WTSM
100L: Patterns in Nature
Term
project, Fall 2007
The purpose
of the term project is for you to apply some of the things you’ve learned,
either by going more deeply into some topic related to the course that
interests you, or to investigate some related area that we haven’t had time to
talk about in class.
The project is not intended to be
simply a book or Web site report, but should include some original investigation on your part, such as gathering data,
carrying out some calculations, running computer simulations, creating art or
music, etc.
You may work alone or in two- or
three-person groups—a group project is expected to be more substantial than a
project done alone, however. For those in groups, all of you will be expected
to contribute to all aspects of the project, attend the progress report
meeting, and contribute to the final poster and presentation. Group project
grades will be based 70% on the group’s work and 30% on individual
contributions.
As a final product, you (or your group, if
you do a group project) will put together a poster that summarizes your project and your findings, and give a
brief (10 minutes) presentation to
the class during the scheduled final exam period. You will also meet with me
several times to discuss your progress. These meetings will count toward your
project grade (see below). More information about the poster will be provided
next week.
Required checkpoints:
·
By the start of class Thursday, November
15: Talk to me (or email me) about tentative ideas for
your project; I’ll help you evaluate them for feasibility and help you with
sources (5%)
·
By 5 p.m. Tuesday, November 20:
Select a final topic (5%). Inform me of your topic and list of group members.
·
During the week of December 3-7: Progress
report (meet with me to discuss progress; bring a tentative outline of the
poster to the meeting) (10%)
·
Thursday, December 13, 3:30 p.m.:
Final poster session and presentations (80%)
See
other side for sample project ideas!
Sample project ideas (with a few starting
references)
1. Size, scaling, and population: why are there
so few tigers and so many beetles? Why are the largest carnivores today smaller
than in the time of the dinosaurs? (Barrow Ch. 3)

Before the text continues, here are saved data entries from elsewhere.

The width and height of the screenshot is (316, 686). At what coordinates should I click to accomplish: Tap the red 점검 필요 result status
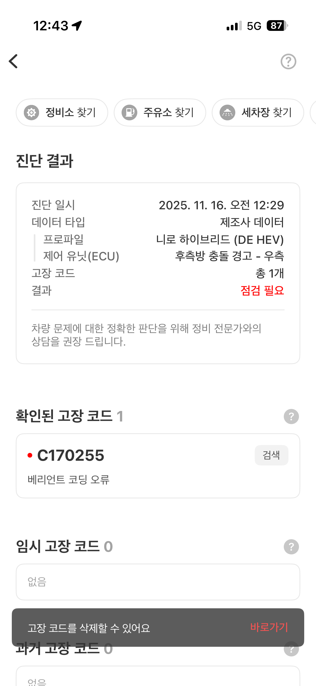coord(262,290)
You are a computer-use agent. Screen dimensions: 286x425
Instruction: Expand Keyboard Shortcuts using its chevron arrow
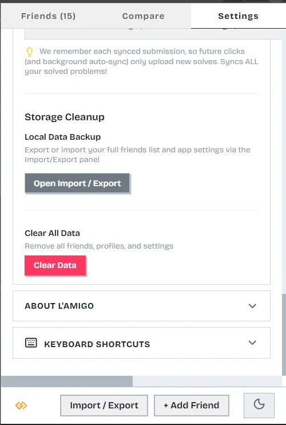(252, 343)
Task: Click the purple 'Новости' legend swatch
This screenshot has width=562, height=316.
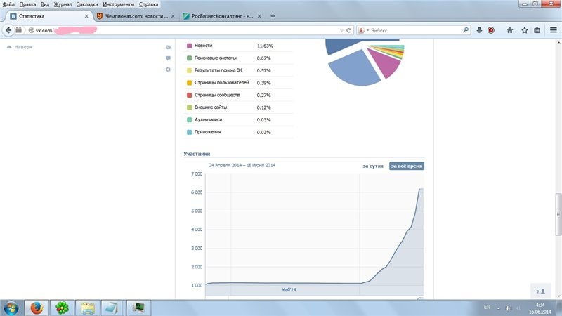Action: point(189,46)
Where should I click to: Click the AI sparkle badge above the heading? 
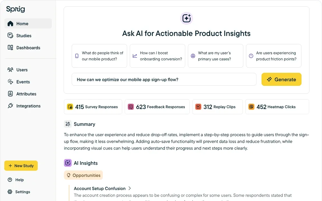[186, 18]
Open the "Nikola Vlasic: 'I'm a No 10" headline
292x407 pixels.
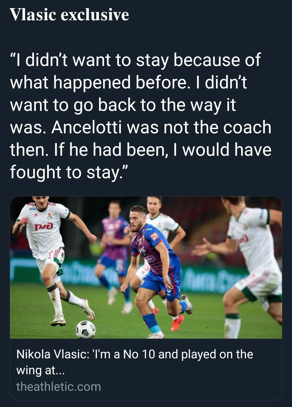tap(135, 354)
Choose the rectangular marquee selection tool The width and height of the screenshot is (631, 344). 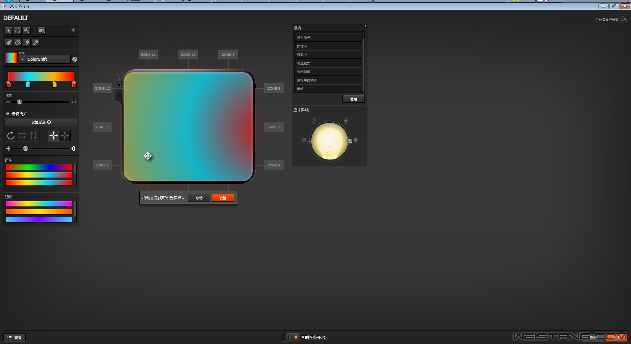(x=18, y=31)
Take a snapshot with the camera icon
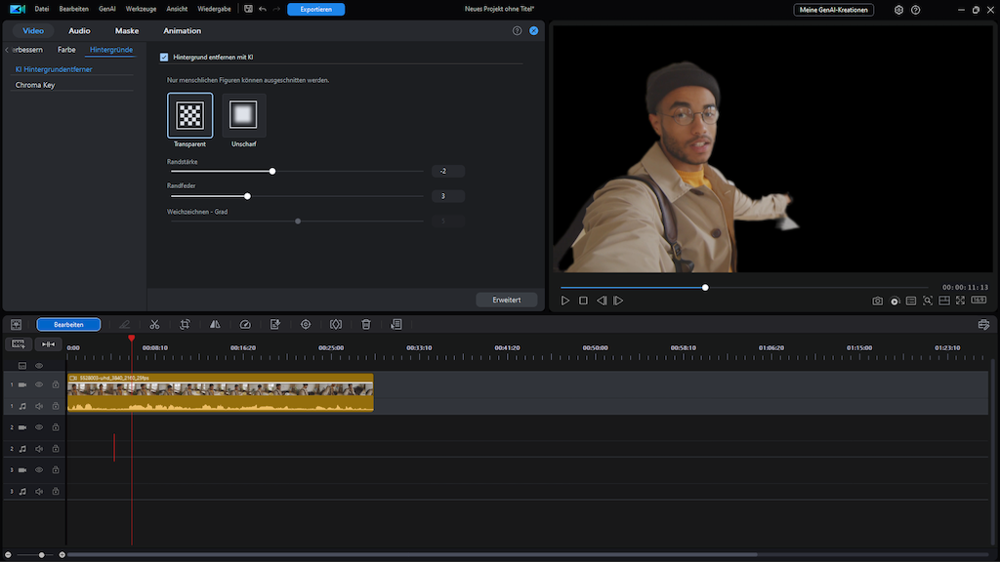 [x=877, y=301]
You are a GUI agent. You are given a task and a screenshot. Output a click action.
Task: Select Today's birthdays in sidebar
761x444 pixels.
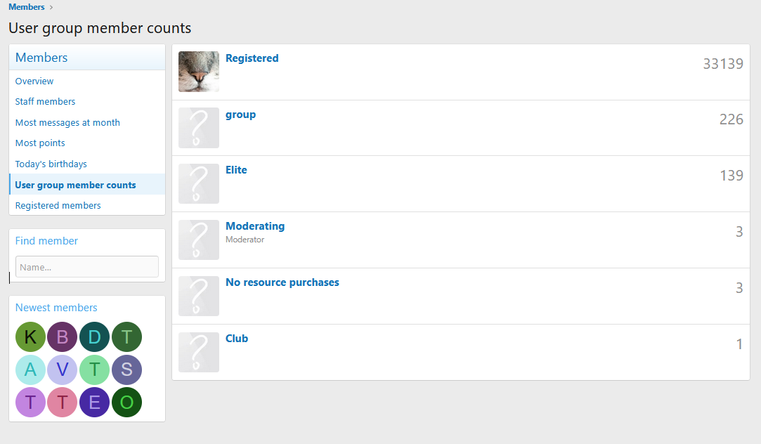click(51, 164)
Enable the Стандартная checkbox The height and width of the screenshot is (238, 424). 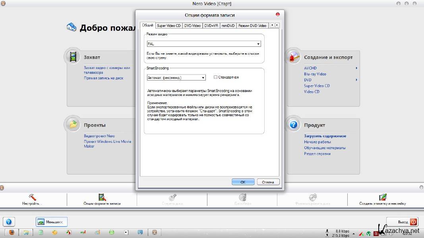pyautogui.click(x=216, y=77)
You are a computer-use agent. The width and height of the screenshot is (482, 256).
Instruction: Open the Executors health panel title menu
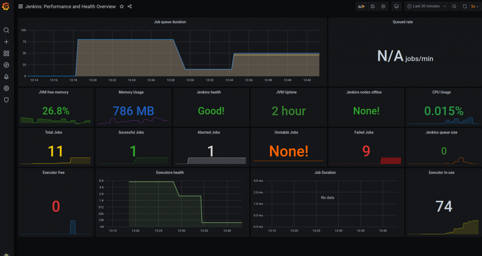click(170, 173)
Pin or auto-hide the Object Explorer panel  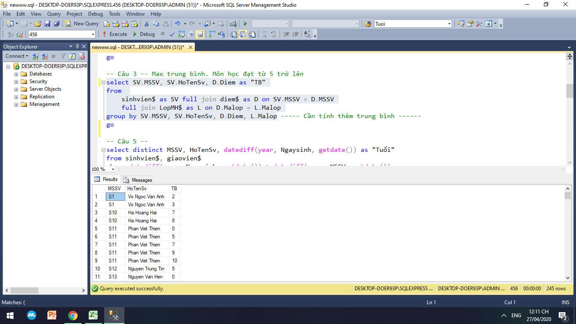point(77,46)
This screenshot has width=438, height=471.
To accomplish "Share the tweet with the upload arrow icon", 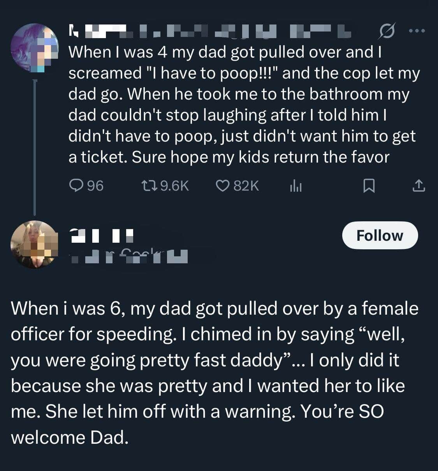I will (418, 186).
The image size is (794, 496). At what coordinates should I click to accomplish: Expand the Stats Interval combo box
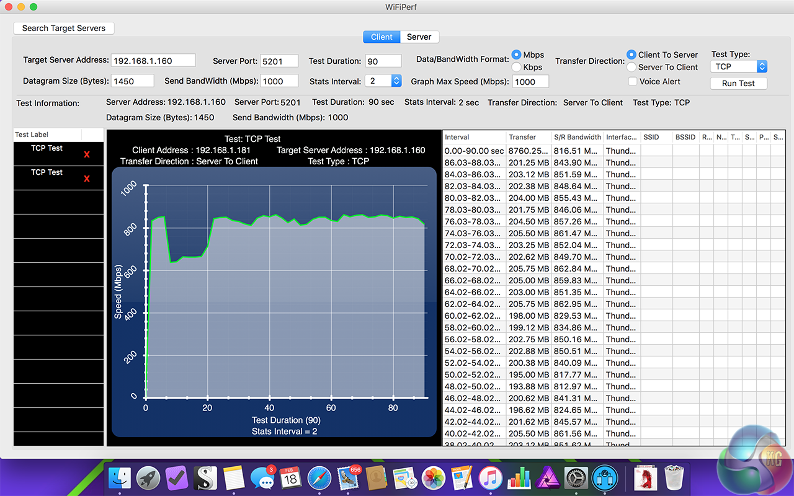click(396, 81)
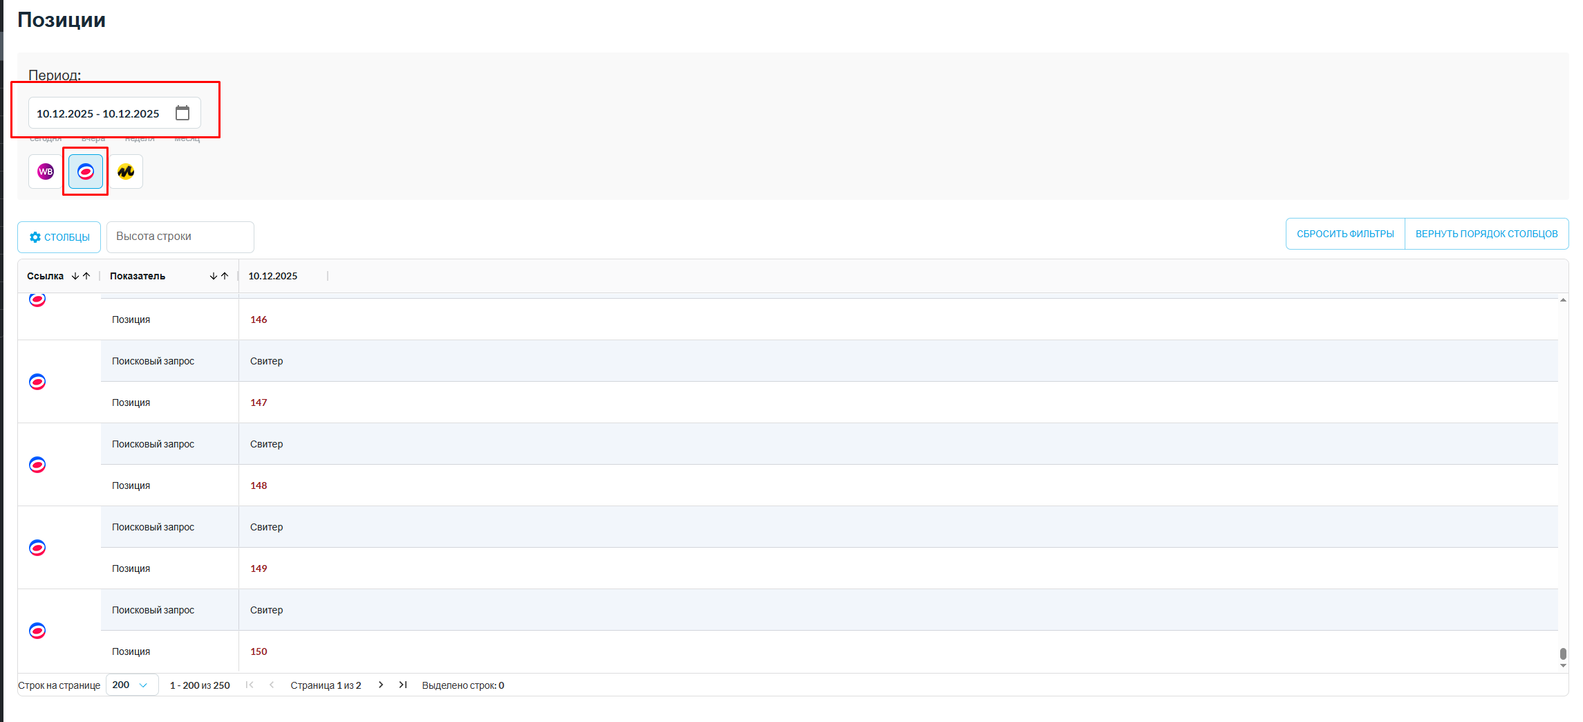The image size is (1583, 722).
Task: Open Ozon link icon for position 150 row
Action: pos(37,631)
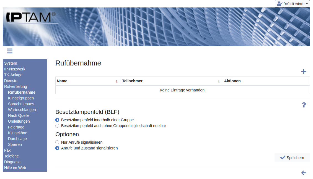The width and height of the screenshot is (313, 179).
Task: Open help via the question mark icon
Action: click(x=304, y=105)
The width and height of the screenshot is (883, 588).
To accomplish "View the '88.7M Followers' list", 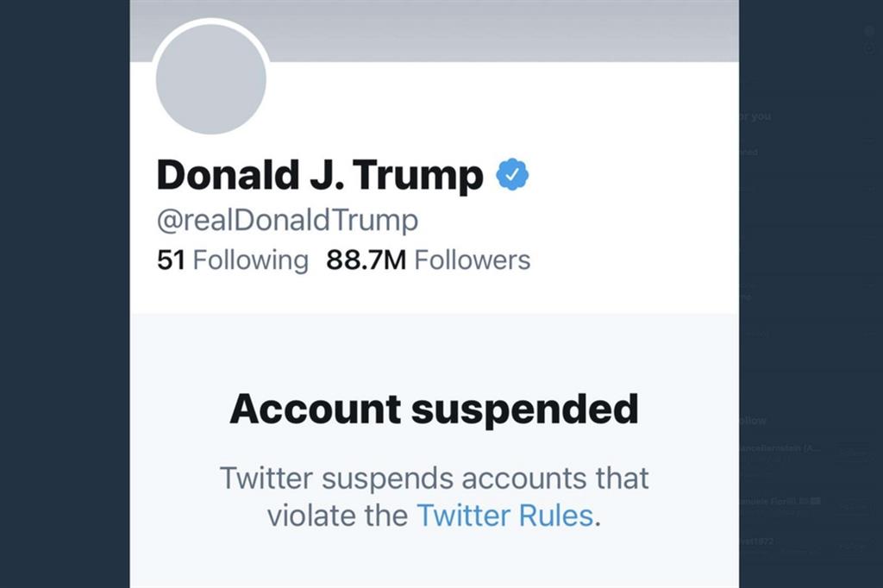I will point(428,260).
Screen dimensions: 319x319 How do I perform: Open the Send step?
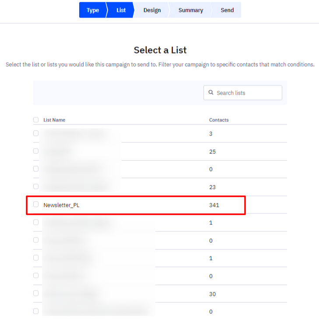pyautogui.click(x=227, y=10)
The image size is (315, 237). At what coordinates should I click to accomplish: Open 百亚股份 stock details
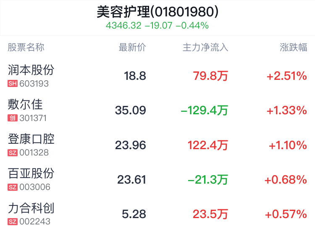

2. Modular architecture (using polyhedral
units as efficient building blocks) (MAA article)
3. Tilings and
symmetry in art (Escher; Islamic mosaics)
(http://www.scienceu.com/geometry/articles/tiling/index.html)
4. Soap bubbles and minimal surfaces (structures
that minimize the amount of material used, can have applications to architecture)—experimental
and/or mathematical investigations (Peterson Ch. 3)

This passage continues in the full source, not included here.